Из записок следователя - страница 28



– Плохое, брат, дело значит, любить этот товар?

– Плохое не плохое, только как раз такую же заплату вставят как и мне.

– Ну, чай, и ты в долгу не оставался?

– Зачем в долгу. Последнее дело оставаться в долгу.

– Что? Тоже, чай, помнить будут Фому непомнящего?

– Не знай, может, помнят, А может, и нет… Итак бывает, что память-то сразу пришибают…

– Ну, а ты пришибал?

– Ваше благородие, на том свете спросят, а на этом-то помолчать можно.

– Давно ты бездомничать стал?

– Давно не давно, а почитай что вас, чай, и на свете-то не было, как я матушку Россию из конца в конец стал мерить.

– Что, велика?

– Не маловата, а исходить можно, как не поленишься…

– Ты сходил?

– Я не исходил, что хвалиться, а на своем веку таких видывал, что почесь только там не бывали, где земля с небом сходится.

– Зачем же ты ходил-то?

– Зачем? По землемерской, значит, части служил, волюшку все отыскивал, да запропала она… В землю, бают, ушла, чтобы не своровал ее и там какой бездомовник.

– А признаться, желал бы я знать, как звали тебя прежде и что ты поделал на своем веку?

– Эх, ваше благородие, какая вам от того польза? Я и сам забыть бы хотел, как звали меня прежде.

– Вот, видите ли, Дмитрий Иванович, стало быть, гусь прежде был Фома, – вмешался опять депутат. – А у нас он сидит шестой год, так мы им и не нахвалимся. И поверьте, смиренеее арестанта во всей его роте нет. Знаете ли, что он делает целый день? Вы, чай, видели, что напротив арестантских камер, в одном коридоре унтер-офицеры живут. Народ все женатый, ребятишек у них пропасть. Фома, как с работы придет, так только и делает, что с детьми возится: игрушки мастерит, сказки рассказывает. Пуще своих отцов да матерей дети его любят. Так все дядей Фомой и зовут.

Я никак не ожидал такого конца. Должно быть, по выражению лица моего Фома угадал, что исход его скитальческой жизни крайне удивил меня и что я хочу спросить его, вследствие каких причин пришел он к нему.

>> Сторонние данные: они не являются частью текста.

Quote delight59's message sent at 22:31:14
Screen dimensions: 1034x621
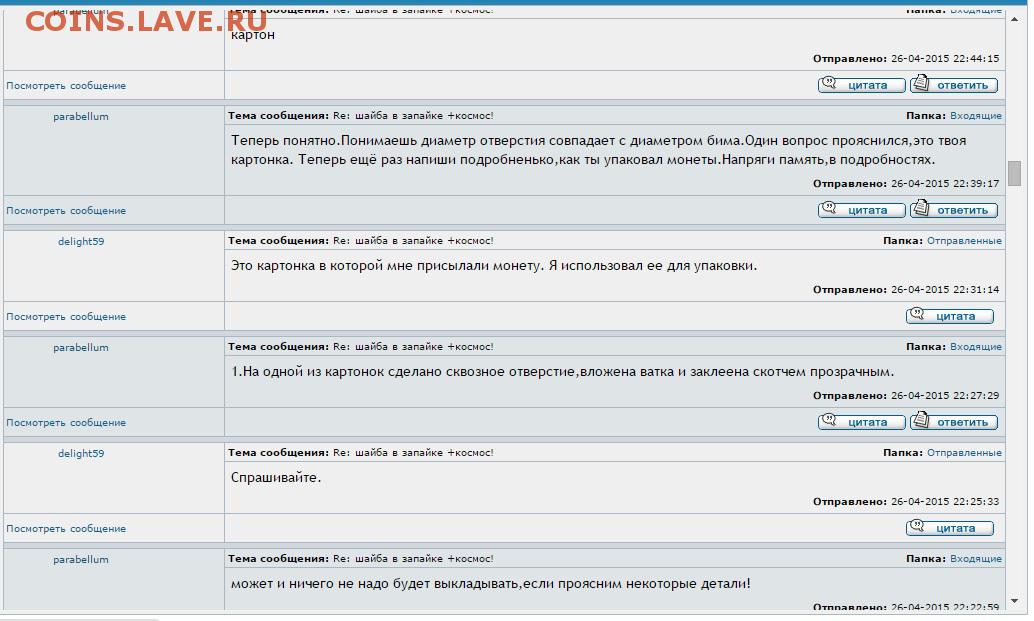[x=949, y=316]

– Укатали сивку крутые горки. Погулял молодец, пора и честь знать, – предупредил меня Фома на не успевшие высказаться вопросы.

– Одно в тебе нехорошо, Фома, – докторально сказала офицер. – В церковь ты совсем не ходишь, Богу мало молишься. Кабы не это, совсем был бы примерный арестант. Одно слово – молитва…

Но в ответ на увещевание Фома посмотрел на офицера так пристально, что тот замолчал, не успев кончить непрошеную проповедь.

Офицер вышел из комнаты, Фома подошел ко мне ближе.

– Ваше благородие, я у вас пришел милости просить.

– Какой?

– Нельзя ли попросить вам командира, чтобы расковали меня? Уж я не убегу никуда, бояться нечего.

В арестантских ротах существует закон, что если из партии арестантов, отправленных на работы, кто-нибудь убежит, то все остальные, как бы в наказание за то, что не донесли предварительно об умысле товарищей, заковываются в кандалы на неопределенное время, хотя, быть может, ни один из оставшихся на самом деле не знал, что замышляется побег.

– А что? Видно, тяжело в них?

– Тяжело-то не тяжело, ваше благородие, довольно стыдно. Человек-то я уж не молодой.

Я обещал Фоме похлопотать за него перед начальством, но начальство было неумолимо: Фому от кандалов не освободили.

Батька

– А вот и их батька, – сказал мне тут же офицер, указывая на вновь входящего арестанта, призванного для допроса по тому же делу о побеге.

– Как тебя зовут?

– Назырь Веллеулов.

– Из татар?

– Татарин.

– Что же ты, муллой, что ли, был, что тебя господин поручик батькой зовет?